GRA 4164 Text as Data
GRA 4164 Text as Data
Curious about how ChatGPT and other Large Language Models actually work? This course brings you one step closer to this type of understadning by giving you an introduction to Natural Language Processing applied in a business setting.
Business decisions are becoming more and more dependent on quantitative analysis and data. Data can come in many formats. In today’s data rich world traditional data, where the information is represented as numbers in ordered tables, is by far outweighed by the large amount of information embedded in textual data sources. Examples include this course description, newspaper articles, social media postings, customer reviews, books, and financial reports.
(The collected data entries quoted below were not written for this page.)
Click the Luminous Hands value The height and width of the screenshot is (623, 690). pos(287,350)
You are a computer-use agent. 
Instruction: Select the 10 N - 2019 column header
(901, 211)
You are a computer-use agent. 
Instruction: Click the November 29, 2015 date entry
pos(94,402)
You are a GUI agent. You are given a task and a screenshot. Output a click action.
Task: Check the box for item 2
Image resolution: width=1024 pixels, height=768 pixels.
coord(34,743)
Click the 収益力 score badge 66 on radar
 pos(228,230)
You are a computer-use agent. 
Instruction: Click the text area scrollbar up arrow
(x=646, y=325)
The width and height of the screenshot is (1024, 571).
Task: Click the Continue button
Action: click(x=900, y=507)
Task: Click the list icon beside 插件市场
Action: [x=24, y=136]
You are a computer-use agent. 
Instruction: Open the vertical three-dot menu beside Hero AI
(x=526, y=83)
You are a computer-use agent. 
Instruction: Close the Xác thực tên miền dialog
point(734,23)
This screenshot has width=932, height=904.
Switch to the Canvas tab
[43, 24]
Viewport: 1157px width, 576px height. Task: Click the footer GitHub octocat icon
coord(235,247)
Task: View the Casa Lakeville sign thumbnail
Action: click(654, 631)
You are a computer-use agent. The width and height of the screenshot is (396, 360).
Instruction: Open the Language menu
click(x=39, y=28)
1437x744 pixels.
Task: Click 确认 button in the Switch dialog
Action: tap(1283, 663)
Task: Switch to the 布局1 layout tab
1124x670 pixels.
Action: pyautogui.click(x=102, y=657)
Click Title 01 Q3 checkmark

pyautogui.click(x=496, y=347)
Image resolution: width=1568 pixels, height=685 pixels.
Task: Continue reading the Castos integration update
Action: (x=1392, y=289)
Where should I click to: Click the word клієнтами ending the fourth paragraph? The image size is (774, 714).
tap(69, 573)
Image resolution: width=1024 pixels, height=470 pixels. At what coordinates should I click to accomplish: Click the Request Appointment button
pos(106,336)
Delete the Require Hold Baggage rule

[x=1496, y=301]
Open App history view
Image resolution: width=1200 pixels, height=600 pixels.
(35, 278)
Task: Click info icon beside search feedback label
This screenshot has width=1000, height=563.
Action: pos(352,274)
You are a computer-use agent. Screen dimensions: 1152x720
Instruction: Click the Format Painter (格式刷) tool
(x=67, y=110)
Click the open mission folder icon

However, to be able to extract business relevant information from textual data we need to know how to turn something potentially very high dimensional and unstructured into something useful for quantitative analysis. This is called Natural Language Processing (NLP).
This introductory course in NLP is designed to provide business students with a comprehensive foundation in NLP, enabling them to leverage language-based technologies to enhance communication, customer engagement, decision-making, and innovation within various industries and fields. Themes covered include sentiment analysis, topic modelling, classification and trend analysis.
Through a blend of theoretical concepts and hands-on practical exercises, students will explore the fundamental principles of NLP, its applications, and its impact on modern business practices. Prior exposure to quantitative subjects within programming, statistics and machine learning is an advantage, but not a requirement.
By the end of the course, the student will:
- Have a solid understanding of how NLP can be strategically integrated into business processes, leading to improved efficiencies and competitive advantages.
- Be able to discuss and differentiate between different NLP methodologies, and identify their strengths and weaknesses in relation to different business cases.
By the end of the course, the student will:
- Be proficient in selecting and applying relevant NLP tools and algorithms.
- Have the ability to create empirical models using text as data and apply them strategically to drive business growth, foster innovation, and gain a competitive edge in the digital era.
By the end of the course, the student will:
- Have a broader understanding of how different data sources can be used to create business value.
- Have hands-on and practical training in executing different NLP pipelines in a business case setting.
- Introduction to Natural Language Processing
- Historical context and key milestones in NLP developments
- Text processing, tokenization, and language modelling
- Business case examples
- Data sources
- Text preprocessing
- Cleaning and preparing textual data for analysis
- Techniques for text normalization, stemming, and lemmatization
- Algorithms
- Supervised methods
- Boolean/Dictionary-based
- Regression/classification-based
- Unsupervised methods
- Topic models
- Embeddings
- Supervised methods
- AI and Large Language Models (LLM)
- Building basic NLP pipelines for various business scenarios
- Fine-tuning LLMs for specific tasks
- Case studies and real-world applications
The course will use a blend of instructional methods, with 2/3 of the time dedicated to lectures and 1/3 to case discussions, videos, presentations and feedback on assignments.
Students are expected to prepare to the lectures by reading assigned materials and participate actively in the discussion of the lecture topics.
The course requires the usage of Python programming, and most assignments will involve practical work using real-world data. Students must therefore have their own computer. However, dedicated software and hardware relevant for the course and solving some of the assingments will be provided by BI.
Software
Python: It has a rich ecosystem of libraries and tools for text processing and machine learning.
Jupyter Notebook: An open-source web application that allows the creation and sharing of documents containing live code, equations, visualizations, and narrative text.
-
All courses in the Masters programme will assume that students have fulfilled the admission requirements for the programme. In addition, courses in second, third and/or fourth semester can have spesific prerequisites and will assume that students have followed normal study progression. For double degree and exchange students, please note that equivalent courses are accepted.
Disclaimer
Deviations in teaching and exams may occur if external conditions or unforeseen events call for this.
Students will benefit from knowing some programming (Python), but it is not mandatory. Similarly, having had courses in mathematics and statistics, and knowledge of linear algebra, is an advantage.
Assessments |
---|
Duration type : Semester(s) Exam category: Submission Form of assessment: Submission PDF Exam/hand-in semester: First Semester Weight: 100 Grouping: Group/Individual (1 - 3) Comment: Submission at the end of the semester consists of 4 previous assignments. During the semester, students will be given the opportunity to present and get feedback on each of the assignments. Exam code: GRA 41641 Grading scale: ECTS Resit: Examination when next scheduled course |
Activity | Duration | Comment |
---|---|---|
Teaching | 24 Hour(s) | |
Seminar groups | 12 Hour(s) | |
Group work / Assignments | 60 Hour(s) | |
Student's own work with learning resources | 64 Hour(s) |
A course of 1 ECTS credit corresponds to a workload of 26-30 hours. Therefore a course of 6 ECTS credits corresponds to a workload of at least 160 hours.